“Figured we might as well spend what we’ve got,” Jesse mused. “Life is short. As we have both just been viscerally reminded.”
“They’ll be looking for us.”
“We’re off the grid, for now. Temporary invisibility. Enjoy it while you can. Want some breakfast? The room service here is out of this world.”
“Yes, please,” I said, heartfelt. “And a nap. But first, you don’t know what’s going on.”
“So enlighten me.”
I told him about Sophie’s theory: that Russia had used Ortega to smuggle twelve thousand drones into America – the number still seemed unreal – for an attack that would cripple the entire United States.
“Holy fuck,” he said, as awed and horrified as I had been. “Holy fuck.”
“Yeah.”
“Well.” He laughed harshly. “At least she didn’t fuck me over for something trivial. What a fucking relief.” It took me a second to realize he meant Anya. “Explains Sophie, too.”
“What about Sophie?”
“According to a Grassfirer on that Afghanistan airbase where they took her, she’s been arrested and imprisoned.”
“Arrested,” I repeated dully. Of course.
“Makes sense. She’s a wild card the Russians didn’t want loose, so they leaked that she was behind all the Axon sales. Now she looks like the evil genius behind Ortega, which is just close enough to the truth to be seriously fucking uncomfortable. I bet she’s finally telling them everything, and I bet they don’t believe a word, and won’t until it’s too late.”

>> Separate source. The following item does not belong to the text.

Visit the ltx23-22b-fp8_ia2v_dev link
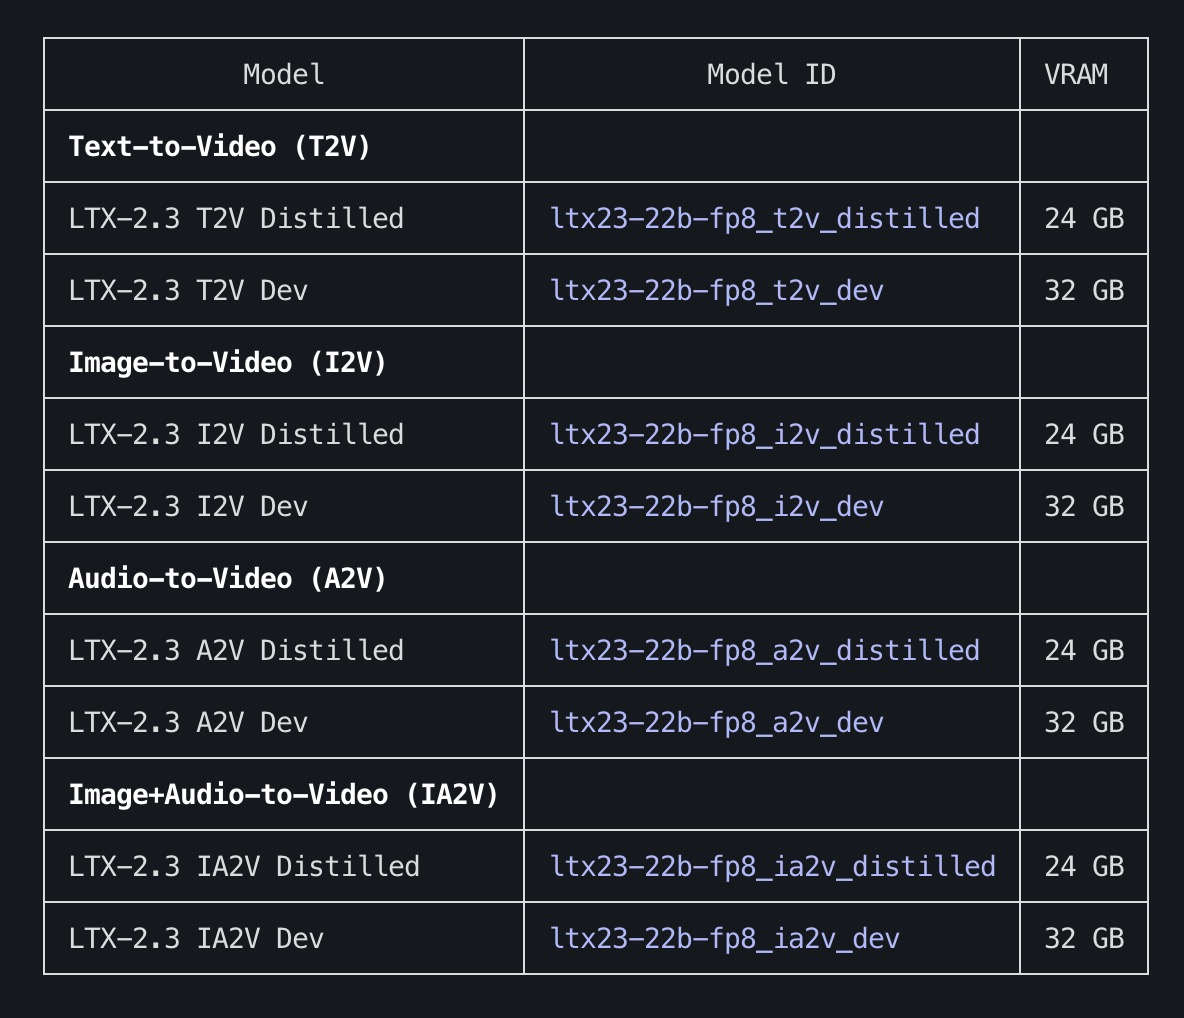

“Dmitri said they had moles inside the US government,” I remembered. “Highly placed, pulling strings. Fuck. Shit .”
“Yeah.” Jesse shook his head, and his mask cracked for a second, and I realized that like me he was running on fumes. “I don’t know what we’re going to do. Twelve thousand drones already in place, and no way to stop them. First a decapitation strike, then a fucking disembowelment. With that much pinpoint firepower they can bring the whole country to its knees. Christ Almighty.”
“She said we had options,” I remembered. “Even after I told her Anya had the override code. Sophie said she thought she’d found their drone factory, somewhere in Dubai, and we still had options. One last hole card. But we had to move fast.”
Hope flickered in his eyes. “Options like what?”
“She didn’t say. Probably because they picked that particular moment to beat down her door.”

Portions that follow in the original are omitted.